On ne sait jamais qui on croise sur la rue. On ne connait pas le vécu des individus qu'on insulte. Moi non plus, je ne connais pas ce jeune homme : peut-être son ami a-t-il failli se faire écraser par un chauffard quelques coins de rue plus tôt. Mais peu importe ce qui peut expliquer un comportement, il ne peut certes pas l'excuser.

Ce que je trouve déplorable, c'est que si ce jeune homme m'avait frappé en plein visage, tiens, pourquoi pas, on se révolterait tous de cette violence physique gratuite. J'aurais alors pu appeler la police, porter plainte, etc.

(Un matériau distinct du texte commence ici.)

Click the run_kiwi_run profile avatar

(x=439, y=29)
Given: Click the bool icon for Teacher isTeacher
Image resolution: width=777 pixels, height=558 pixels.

Mais comme « ce ne sont que des mots », il n'en est rien. Même si on sait que les mots acerbes laissent des traces profondes et durables. Même si on sait que la violence psychologique est la plus nuisible d'entre toutes (ce qui n'a pas empêché qu'elle ne soit reconnue comme telle qu'en 2007 par la Loi sur la Protection de la Jeunesse).

Ceci étant dit, je vais m'en remettre, évidemment. Mais ce petit mot, « salope », peut blesser au-delà de ce qu'on peut imaginer. Parce qu'il renvoie peut-être à des souvenirs désagréables où ces mots ont été prononcés par quelqu'un de beaucoup plus significatif qu'un pur étranger.